**TASK ITEM:**
The whole listing, except its pictures, is to be repeated exactly.

**EXERCISE INPUT:**
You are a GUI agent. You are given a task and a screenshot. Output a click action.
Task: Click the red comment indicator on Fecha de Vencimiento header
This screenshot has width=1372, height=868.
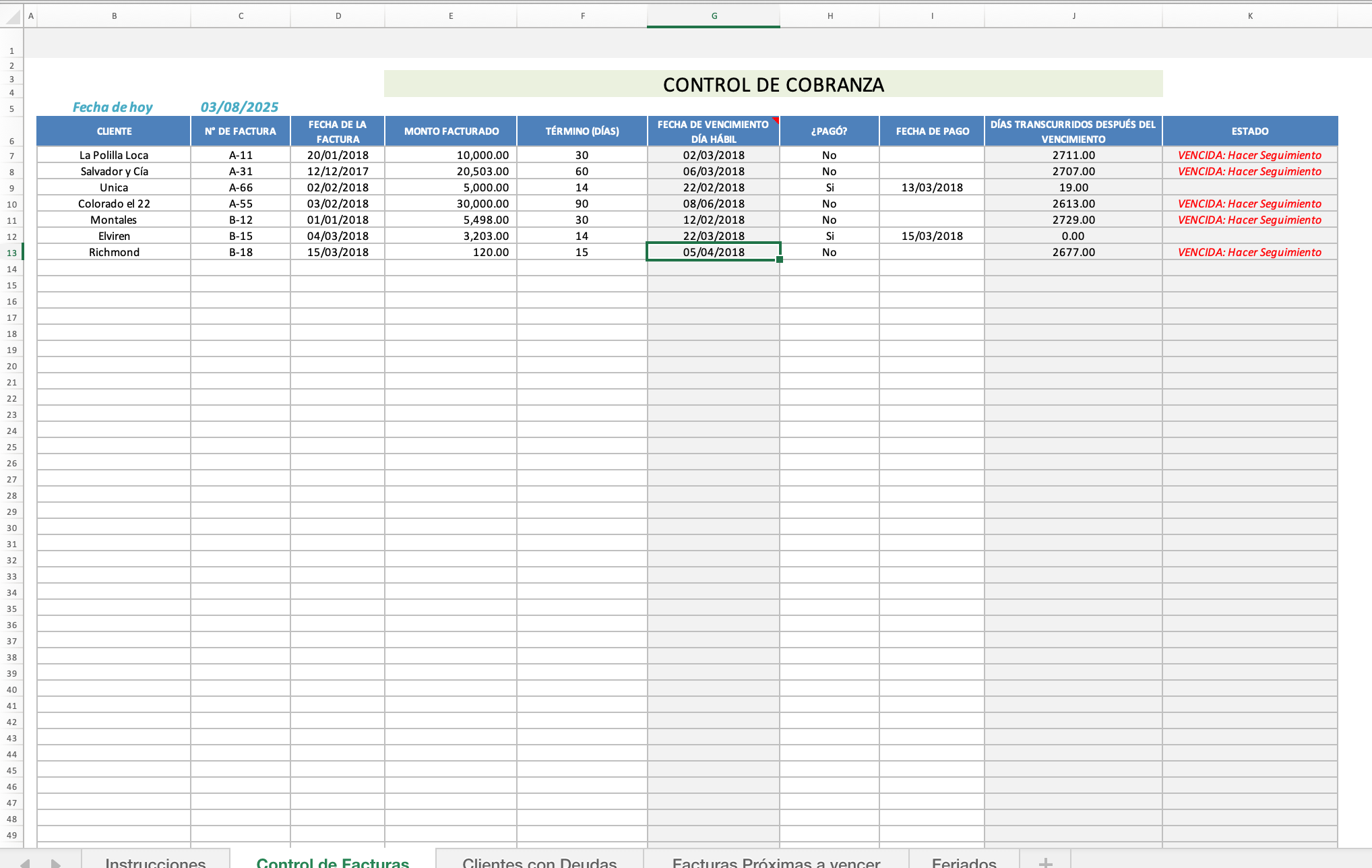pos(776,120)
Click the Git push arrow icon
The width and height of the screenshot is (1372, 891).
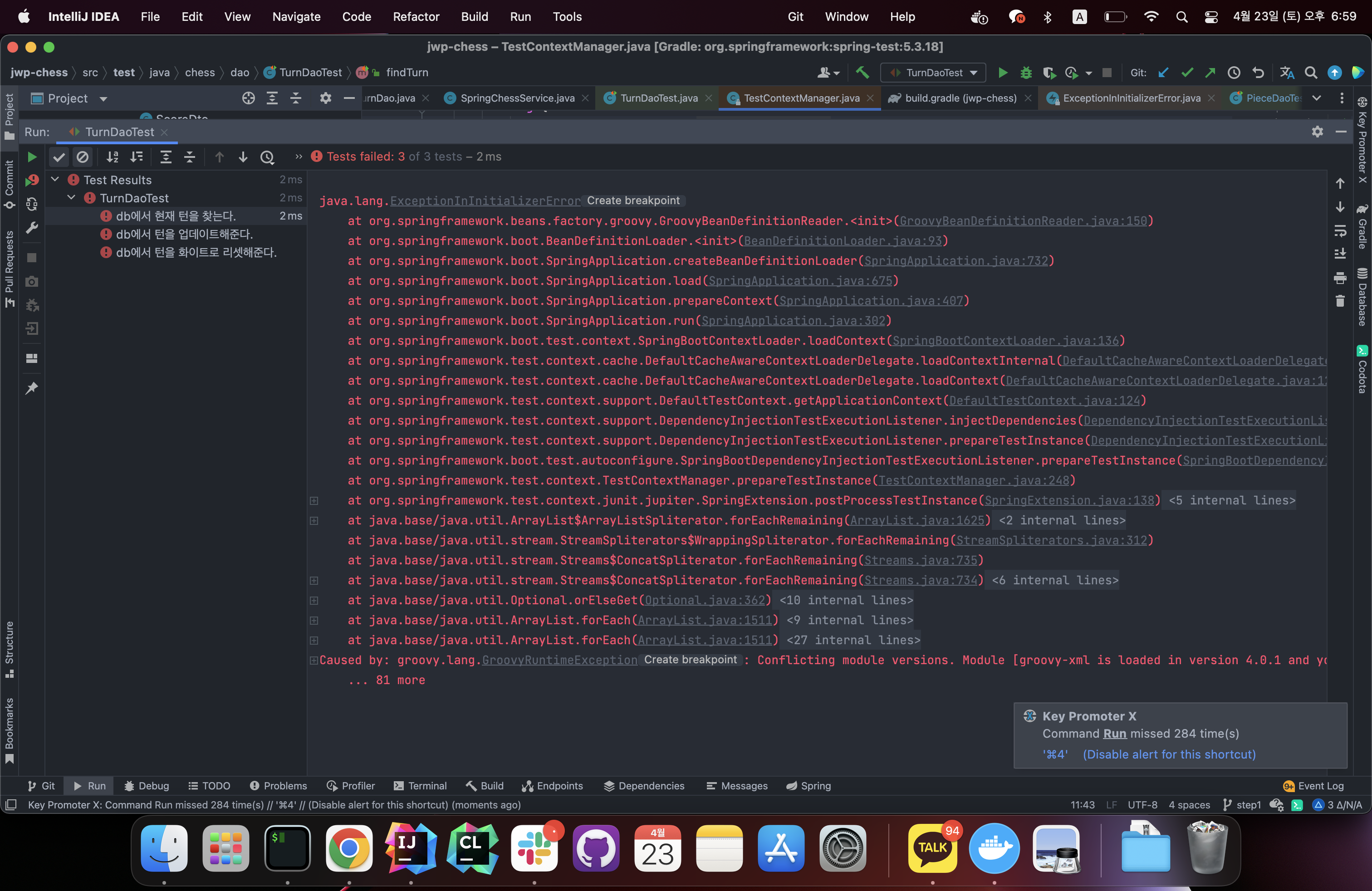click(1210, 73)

**RESPONSE AREA:**
You are a GUI agent. You are given a task and a screenshot. Output a click action.
Task: Click the red comment indicator on Fecha de Vencimiento header
This screenshot has width=1372, height=868.
pos(776,120)
Click the Git push arrow icon
The width and height of the screenshot is (1372, 891).
click(1210, 73)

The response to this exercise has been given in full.